Annoncer une « année charnière » et des « basculements » après lesquels « rien ne sera comme avant » : voilà une figure obligée des bilans de fin d’année, des coups de gueule sur Internet et de l’analyse du monde tel qu’on le voit.
« On vit un changement d’époque. » « Ça ne peut plus continuer comme ça. » Roulements de tambour. Aube d’une nouvelle révolution, inévitable devant un monde « intenable ». Mélange confus de fatalisme, de catastrophisme et d’espoir en des lendemains meilleurs.
À Katowice, à la 24e conférence de l’ONU sur le changement climatique, on a répété qu’il était minuit moins une et que l’inondation s’en venait.
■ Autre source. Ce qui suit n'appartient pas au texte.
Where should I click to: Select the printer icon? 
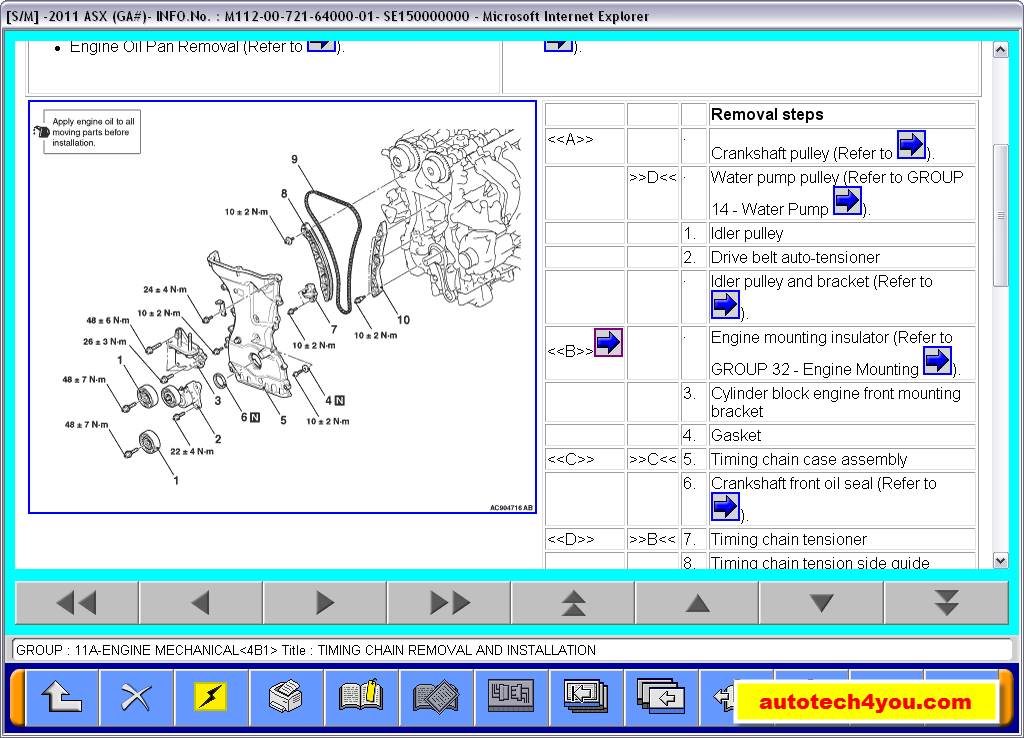(x=286, y=697)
On s’est réjoui de la mise en application des décisions du sommet de Paris de 2015, tout en se demandant si elles seront à la mesure du défi.
En France, le mouvement des « gilets jaunes » donne à certains prophètes l’occasion de diagnostics féroces et définitifs sur le « vieux monde qui se meurt », sur l’injustice fiscale et la révolte des classes moyennes et populaires contre l’arrogance d’un président-roi… dans ce qui reste un des pays démocratiques les plus riches et les plus égalitaires du monde.
Sans nier tout fondement aux points de vue négatifs, voire apocalyptiques, qui remontent régulièrement à la surface, on peut, avec l’esprit de contradiction, mettre en avant les facteurs de continuité et d’amélioration, les contre-tendances, pour contredire le catastrophisme ambiant.
Et si, malgré tout ce qui ne va pas, tout continuait d’aller en 2019, sans effondrement ni révolution ?
Il est vrai que l’année 2018 n’a pas manqué de signes plutôt inquiétants…
Prenant le relais, dans l’horreur médiatisée, d’une Syrie épuisée où le vieux régime l’a finalement emporté, au prix de centaines de milliers de morts violentes dont il restera (et de loin) le premier comptable, il y a le Yémen bombardé par l’Arabie saoudite, l’effondrement des infrastructures civiles et la crise humanitaire qui s’en est suivie… Puis la tragédie des Rohingyas du Myanmar…
Et puis la menaçante montée de la Chine, dictature triomphante et respectée, génocidaire culturelle (les Tibétains, les Ouïghours)… La guerre commerciale avec les États-Unis… L’islamisme conquérant, insidieux ou violent, aux manifestations visibles sur tous les continents… La montée des populismes, le cri des classes moyennes excédées. L’arrogance inflexible et la corruption d’un Benjamin Nétanyahou qui flirte avec les extrêmes droites européennes… Ce Brexit chaotique et clownesque, négation du flegme et du réalisme britanniques…
Sans oublier le « théâtre Trump » et ses faux-semblants, devenus le nouvel étalon de la politique démocratique postmoderne.
Pourtant, les victimes de la guerre, le nombre de personnes tuées par les conflits violents, restent, en cette deuxième décennie du XXIe siècle, à de bas niveaux historiques par rapport au XXe siècle, malgré une remontée après 2011, due à un ou deux conflits particulièrement atroces… qui retombent aujourd’hui.
Pour un Venezuela qui sombre, il y a une Colombie renaissante et apaisée, un Mexique espérant… Le Brexit a donné à l’Union des 27 une occasion d’unité, elle qui n’en a pas en trop… La Chine connaît un ralentissement économique et des conflits sociaux qui la forceront opportunément à se recentrer sur elle-même… L’Arabie saoudite, agressive et martiale, a connu en 2018 une série de ratages (impasse sanglante au Yémen, scandale Khashoggi) qui ont « baissé les masques » et coupé les moyens (pourtant énormes) du meurtrier prince héritier… Malgré l’échec terrible de la tentative démocratique de 2011, la Syrie de 2018 saigne moins et panse ses plaies…
Quant au protofascisme du régime Donald Trump, il fait face à une résistance électorale, civile, et à des institutions — notamment judiciaires — qui pourraient bientôt inverser la tendance…
Le samedi 15 décembre, ce sont en tout 33 000 personnes qui ont défilé en « gilets jaunes » à travers toute la France : soit un citoyen sur deux mille. À Lille, dans la petite foule de manifestants, on disait : « On nous jette des pièces jaunes… nous voulons des billets verts ! » (Libération, 16 décembre)
Révolution ? Non, plus d’argent ! L’apocalypse et le Grand Soir sont remis à plus tard. Bonne année 2019, et espoir malgré tout !
Cette chronique fait relâche pour les Fêtes. De retour le 7 janvier.